Richard Sherman, CB, Seahawks (NFL): All of the hype and anticipation for Dez Bryant’s return to the Cowboys after missing six weeks with a broken foot could’ve been put on hold for another week, because Sherman pretty much took Bryant out of Sunday’s game right after it started. Sherman was credited with four pass breakups on his way to allowing Bryant just two receptions for 12 yards. Seattle needed someone to cancel out Dallas’ top weapon, too, because their offense wasn’t exactly lighting it up in the 13-12 victory. Watch how Sherman shadowed Bryant in this NFL.com video.
Ishmael Adams, CB, UCLA (NCAA): The son of former NFL defensive back Stefon Adams is making a career out of lengthy (yet fast) returns. Last season, Ishmael had a 100-yard kickoff return touchdown and a 95-yard interception return TD in the same game against Arizona State. The year before, racked up 234 total kick return yards in a game against ASU. This past Saturday, the Sun Devils actually got a break as it was Colorado’s turn to eat the dust of Adams. The redshirt junior scored on a 96-yard interception return in the first half of UCLA’s 35-31 victory.
Shawn Williams, SS, Bengals (NFL): In danger of suffering its first loss of the season, Cincinnati trailed AFC North rival Pittsburgh by four points late in the fourth quarter on Sunday when Williams made the play of the day for Marvin Lewis’ squad. When QB Ben Roethlisberger tried to hit fullback Will Johnson with a pass along the sideline, Williams made the kind of aggressive break on the ball that defensive back coaches preserve on film for eternity and made a diving interception before (luckily? purposely?) landing inbounds. Williams’ pick set up the winning TD for the Bengals in an eventual 16-10 decision, keeping Cincy among the NFL’s undefeated.

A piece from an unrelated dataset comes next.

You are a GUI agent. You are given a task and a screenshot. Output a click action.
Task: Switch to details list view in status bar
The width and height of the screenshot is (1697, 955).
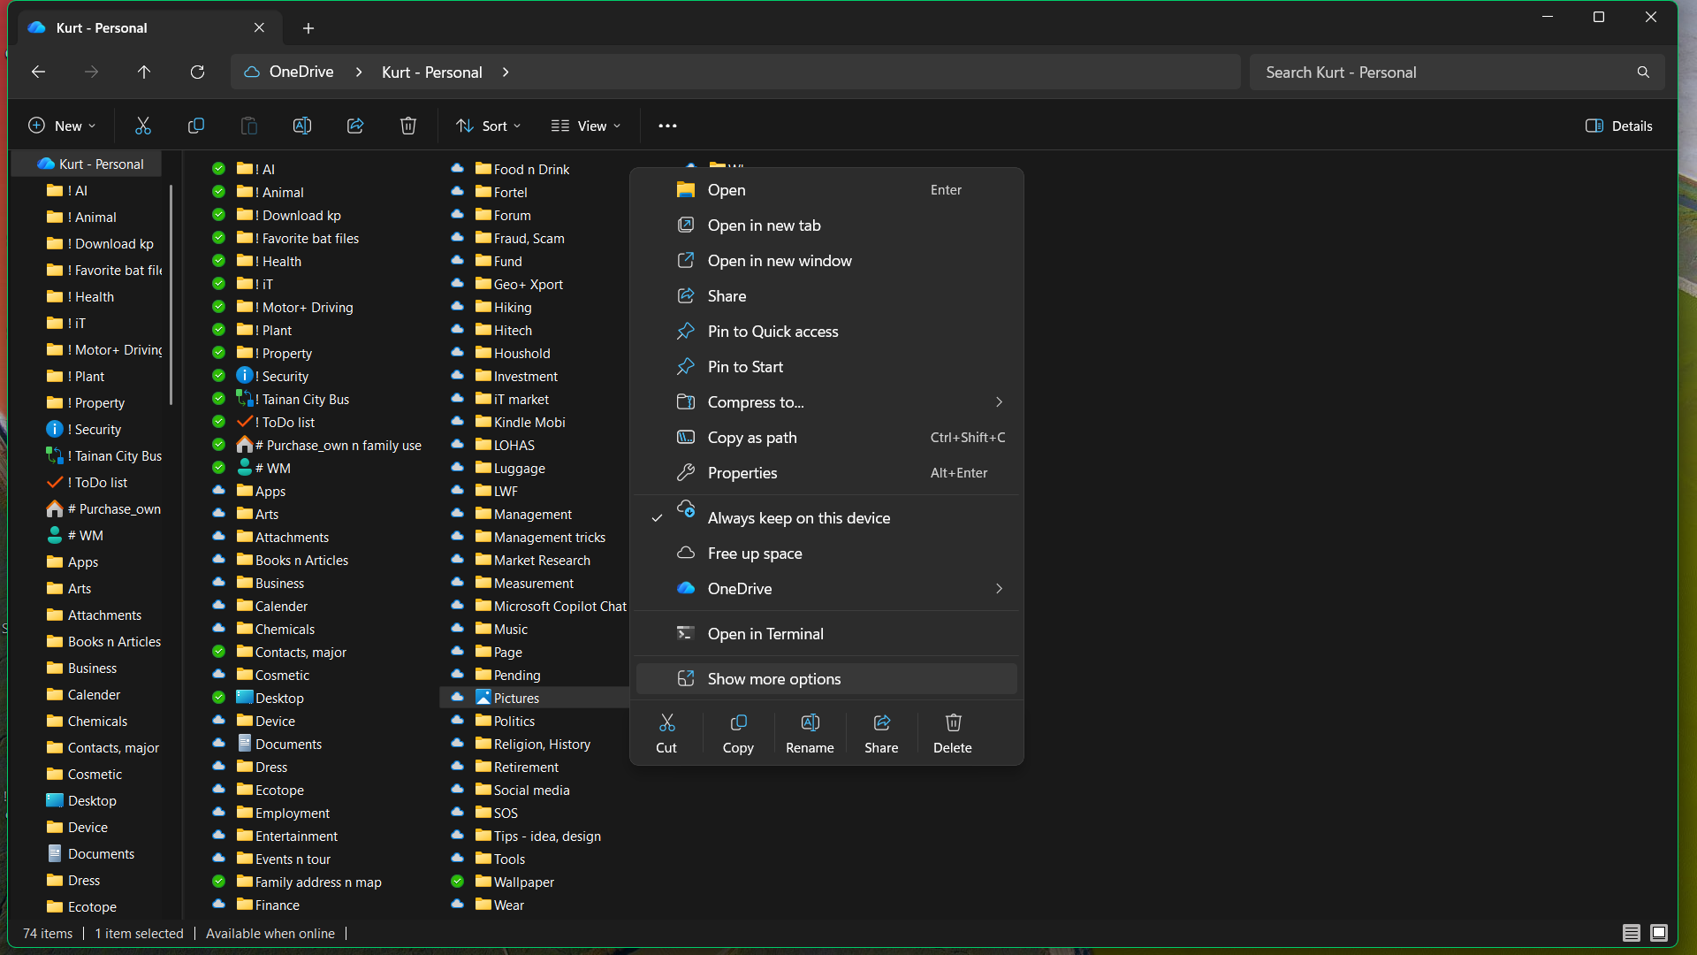click(x=1631, y=933)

Jabrill Peppers, S, Michigan (NCAA): It makes sense that Michigan, alma mater of Heisman-winning do-everything DB Charles Woodson, would be the team with college football’s most versatile player on its roster. Peppers, a redshirt freshman, has been playing safety on defense for the Wolverines, running back on offense, and he’s returning kicks. In Saturday’s 29-26 win over Minnesota, Peppers scored a 6-yard rushing TD, had a 43-yard kickoff return and a 41-yard punt return, made three tackles and broke up three passes. He even lined up a few times at quarterback in the Wildcat formation.
Sean Smith, CB, Chiefs (NFL): As the TV announcers pointed out during Kansas City’s 45-10 rout of Detroit in London on Sunday, Smith is one of the few NFL cornerbacks who doesn’t look dwarfed trying to cover Lions star WR Calvin Johnson. Smith, listed at 6-foot-3 and 218 pounds, had five tackles and one interception — which he celebrated with a spot-on impersonation of the guy on YouTube who impersonated NBA eccentric J.R. Smith. He also helped KC’s secondary limit Johnson, listed at 6-5 and 237 pounds, to just five receptions for 85 yards. And most of that came after the game was no longer in doubt.

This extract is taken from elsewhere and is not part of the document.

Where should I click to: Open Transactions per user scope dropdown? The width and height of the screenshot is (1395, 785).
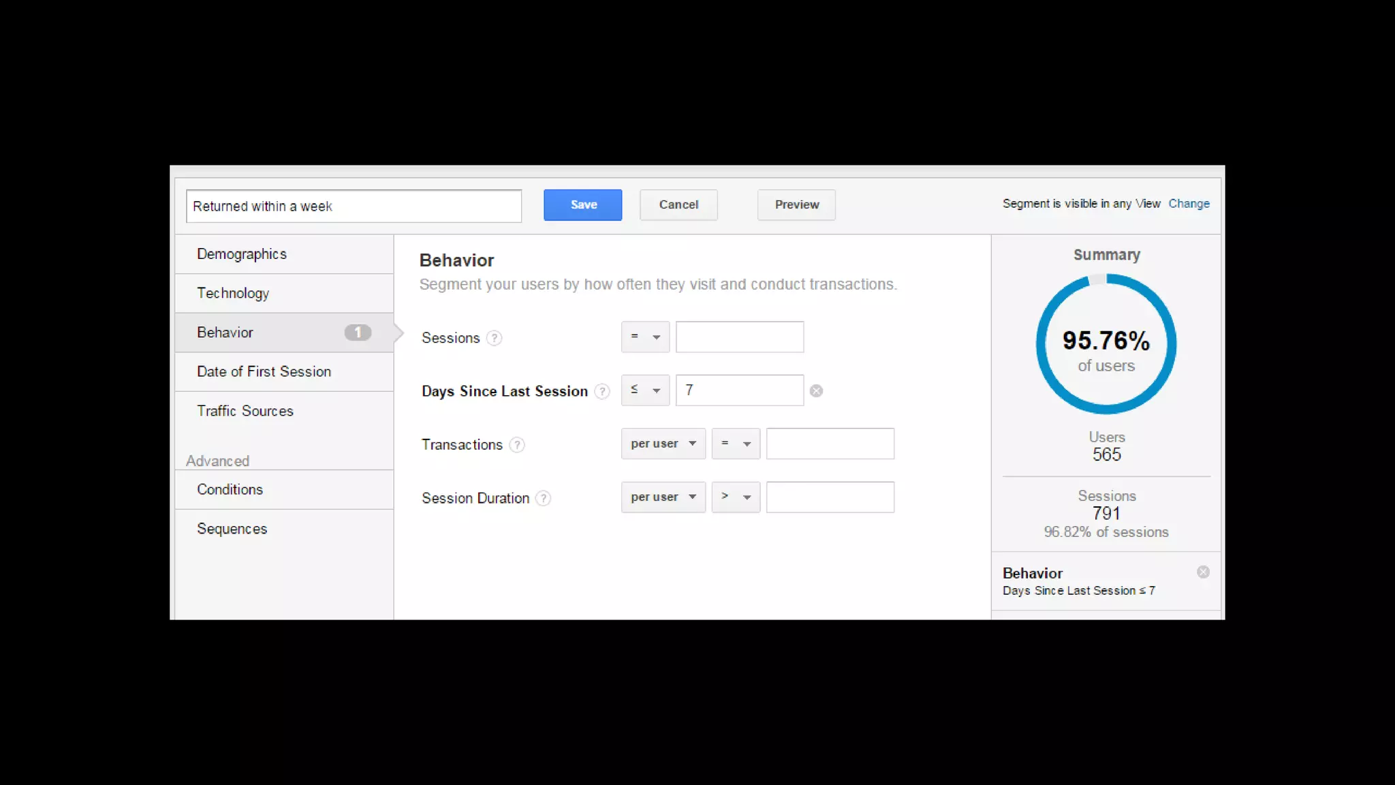click(x=663, y=444)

Corn Elder, CB, Miami (Fla.) (NCAA): For the third Saturday in a row, the most-replayed moment in college football was a wild special-teams play in which a defensive back scored a game-winning touchdown with no time left on the clock. First, it was Michigan State’s Jalen Watts-Jackson scoring on a botched punt to beat Michigan. Then it was Georgia Tech’s Lance Austin taking a blocked field goal to the house to upset Florida State. This weekend’s improbable play somehow topped both of those for overall craziness and controversy. After Duke scored the go-ahead touchdown with six seconds remaining, Miami — playing its first game under interim head coach Larry Scott and in the unfamiliar position of being an underdog to nationally-ranked Duke — would have to attempt a Cal-versus-Stanford “The band is on the field” all-or-nothing lateral-filled kickoff return. At first, the play appeared destined for the blooper reel instead of the highlight reel. Eight laterals later, Elder (a junior who also had six tackles and one pass breakup in the game) wound up with the ball and zig-zagged 91 yards for a touchdown. Flags were thrown during the return but later picked up. The play was later reviewed by the ACC and the officiating crew was suspended for multiple missed calls, but the Hurricanes’ 30-27 victory is going to stand.